I run the full research lifecycle myself: writing the brief, designing the study, recruiting and screening participants, moderating sessions, and turning raw transcripts into deliverables a team can act on. Four threads here shaped real product direction, from foundational discovery to multi-group usability testing to the operations that let several studies run at once.
A new bulk creation feature was in prototype, but nobody knew whether it worked for the people who'd use it daily. Engineering wanted evidence before committing. One user group wouldn't tell the whole story; internal experts, paying customers, and external marketers each bring different context.
I ran usability testing across three groups: internal team members moderated, current customers unmoderated, external growth marketers unmoderated. I wrote the screeners, recruited participants, moderated the think-aloud sessions, and built the unmoderated tests. Then I synthesized everything into one cross-group view, separating what was universal from what was group-specific and scoring severity by product familiarity. The findings reshaped the plan: we cut a complex in-platform editing approach once research showed it was hard to use and rarely needed, and shipped the simpler, higher-value path first.

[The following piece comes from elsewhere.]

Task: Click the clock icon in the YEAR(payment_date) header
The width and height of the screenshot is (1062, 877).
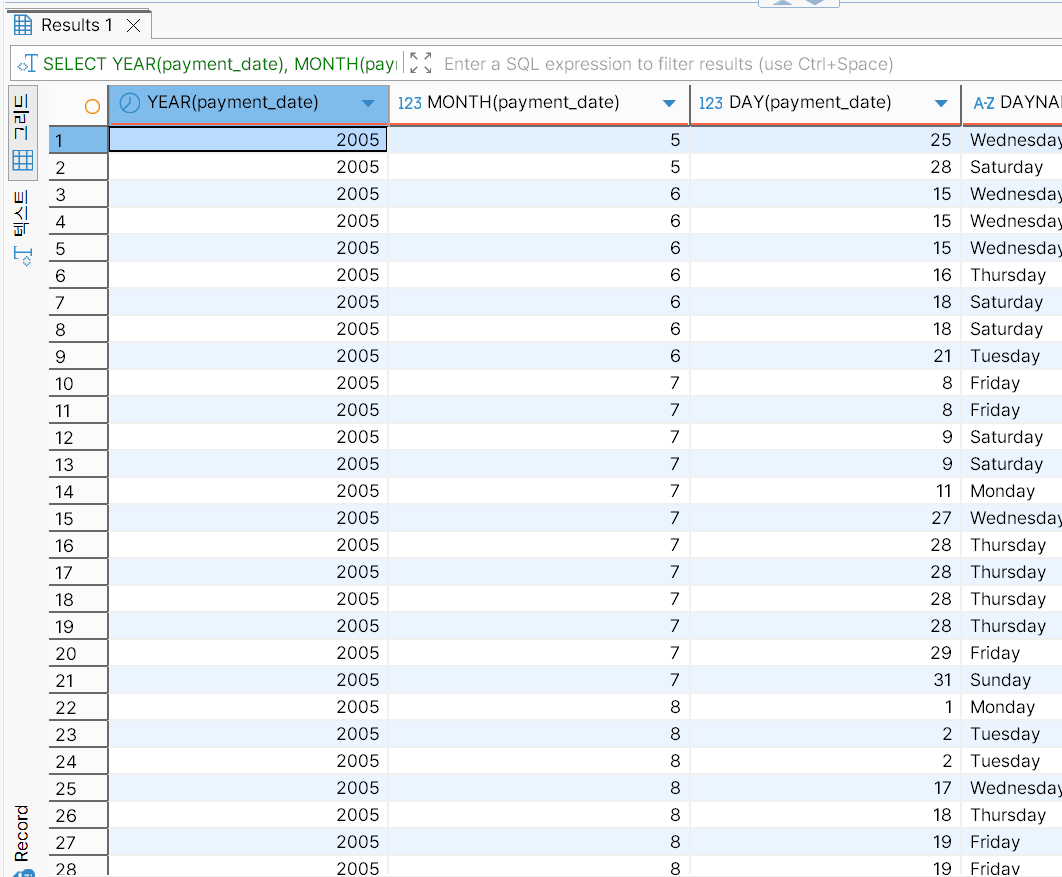Action: 129,103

Before designing anything, we needed to understand how enterprise customers actually worked at scale, where the tooling fell short, and what they'd built to compensate. Foundational discovery: no prototype to test, just open questions about real workflows.
I ran discovery sessions with enterprise customers across retail, grocery, hospitality, media, and sports, then synthesized them into cross-interview documents by theme. The strongest signal recurred across every vertical: customers had independently built elaborate parallel spreadsheet systems outside the product because the in-platform experience didn't match how they actually worked. The same themes surfaced again and again, naming and discoverability at scale, export and audit gaps, a hard dependency on code for non-technical users. I turned each into a structured deliverable with quotes, implications, and next steps the team could design against.
One study at a time couldn't keep pace with the roadmap, and ad hoc recruitment was slow and inconsistent. We needed a repeatable way to source the right participants and run several studies in parallel without findings bleeding together, and it had to work across regions.
I founded a customer advisory community as a standing recruitment pool and designed the whole program: a hand-selected founding cohort of enterprise customers across travel, food, fintech, retail, and tech; a year-long cadence of an in-person kickoff, monthly virtual sessions, and quarterly events and newsletters; and a dedicated channel where members were answering each other's product questions within the first week. I ran the events and built the scoring model that expanded it across Europe, North America, and Asia-Pacific. With the pool in place I ran concurrent studies across product areas, holding firm that screener quality shapes who shows up and that parallel studies need clear synthesis boundaries to keep insights attributable.
Research only earns its keep when the study is built to answer the real question. Pick the wrong method, or frame things so loosely that any result confirms the plan, and you waste participants and produce findings nobody can act on.
I matched method to question deliberately: moderated think-aloud sessions to understand reasoning and probe on hesitation, unmoderated prototype tests for independent task completion at volume. I wrote study goals as falsifiable hypotheses with explicit success metrics, drew the scope lines so reviewers knew what the study could and couldn't produce, and authored the discussion guides that kept sessions consistent.